Fig. 15.56 The setup where we used a water cooler tank as water reservoir. The hole in the tank has a diameter of about 8 mm; slightly smaller could also work. You can adjust the lab lifts’ heights to set how far the water jet reaches into the sink.#
Procedure#
For visibility, gather all students around the setup. Darken the room and immediately show the demo. Put the plug in the water tank and start the conversation with the students.
Fig. 15.57 The laser beam follows the water jet into the (white) sink. The inset in the top left shows a detail of the opening and the first total internal reflection.#
As an introduction, this demo is well suited to explain internal reflection. Do we see a kink of the light beam somewhere? What happens? If you have a small aquarium, you can expand this demonstration by showing how light reflects at different angles, see figure .

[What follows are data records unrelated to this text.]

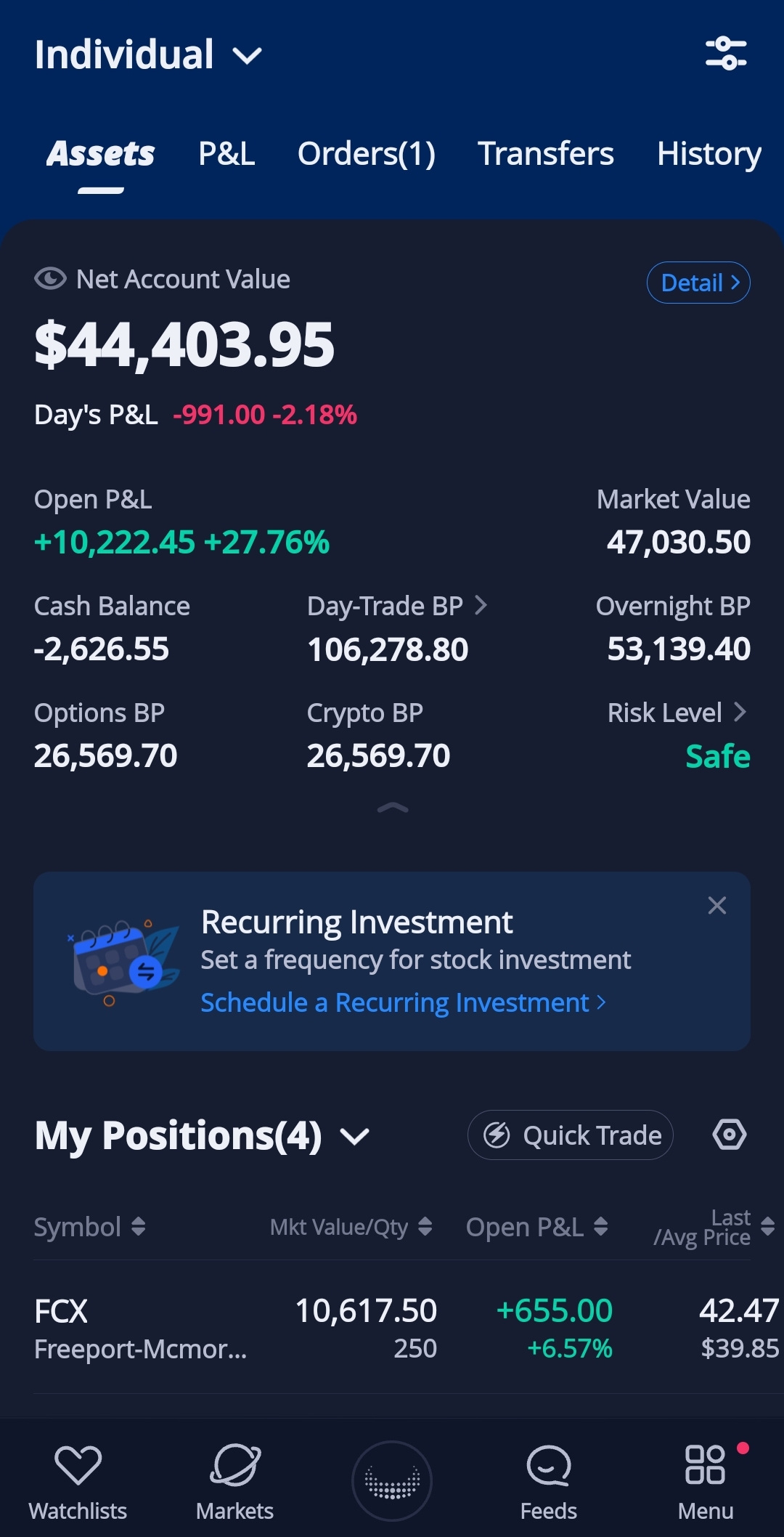Sort positions by Open P&L
This screenshot has height=1537, width=784.
pos(536,1227)
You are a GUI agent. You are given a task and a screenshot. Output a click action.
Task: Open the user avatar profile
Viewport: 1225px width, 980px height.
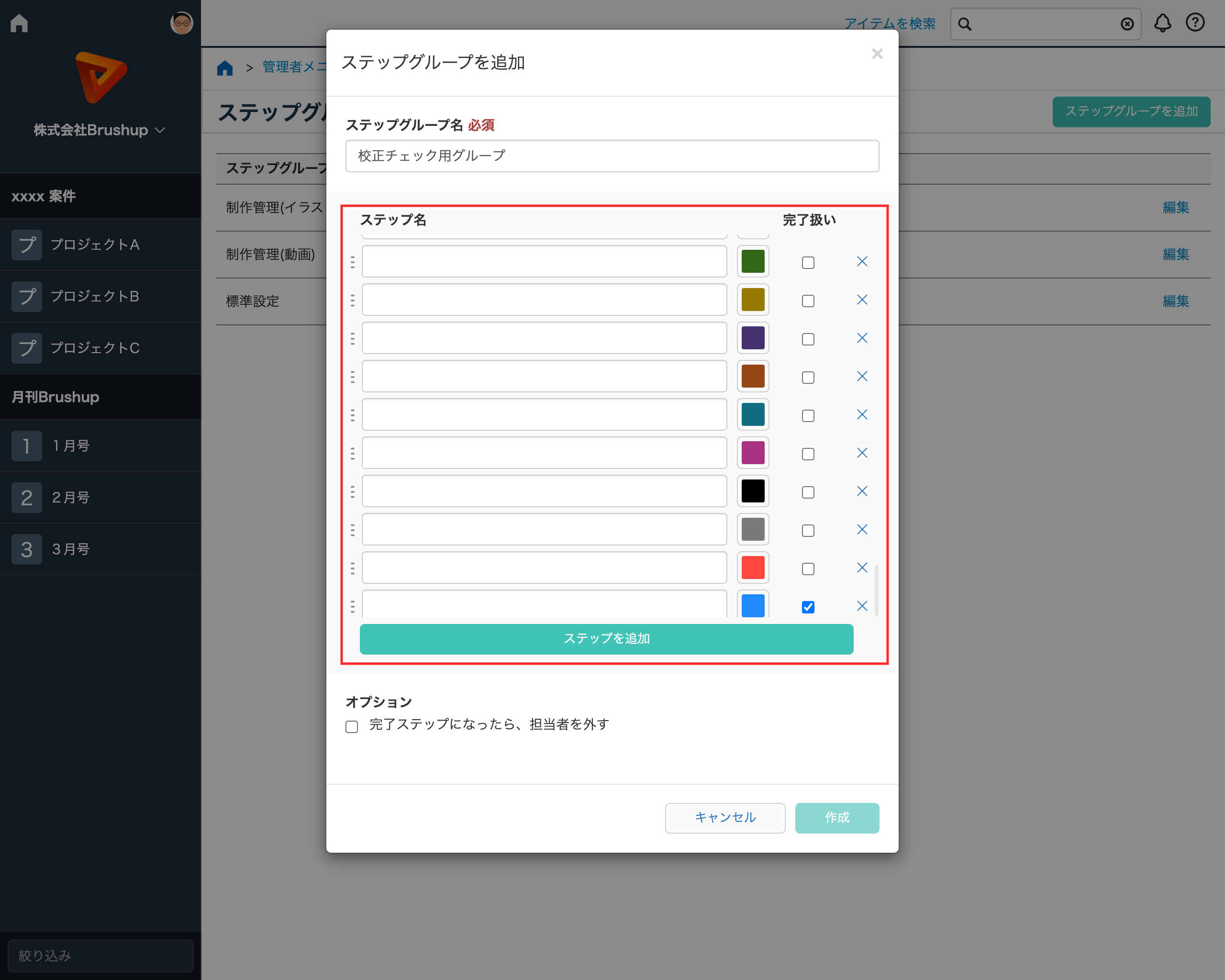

Fig. 15.58 Using an aquarium with chalk dissolved in it to investigate internal reflection.#
If you want to test students’ understanding, you can ask what happens if less water flows out of the tank and the water falls more steeply. Most students will give the correct answer, still it is important to ask for an explanation. You might choose to have all students write down that explanation. You will get answers like “the light cannot follow the water,” which provides the teacher’s task to dig deeper what students really mean and ask for a more scientific explanation. If you then remove the plug again and just wait, most students will be amazed at how long the light remains trapped in the water. Only at the very last moment, the light beam does no longer ‘follow’ the water. In advanced classes, you can calculate the critical angle.
Physics background#
At the beginning of the demo, the angle of incidence is larger than the critical angle, causing total internal reflection. As the initial speed decreases, the angle of incidence at the first water-air transition eventually becomes smaller than the critical angle, causing refraction. In fact, this transition is somewhat gradual: if the angle of incidence is slightly less than the critical angle, only a small part will refract, while a large part of the light still reflects.
Tip
A brief detour can be to close the top of the bottle (e.g., with your hand). Due to air pressure, the jet will quickly decrease, which surprises the students as well. Additionally, it offers an easy way to regulate the amount of water flowing from the tank.
In advanced classes, a connection with horizontal projectile motion is also possible. With some simple distance measurements, you can determine the initial speed of the water.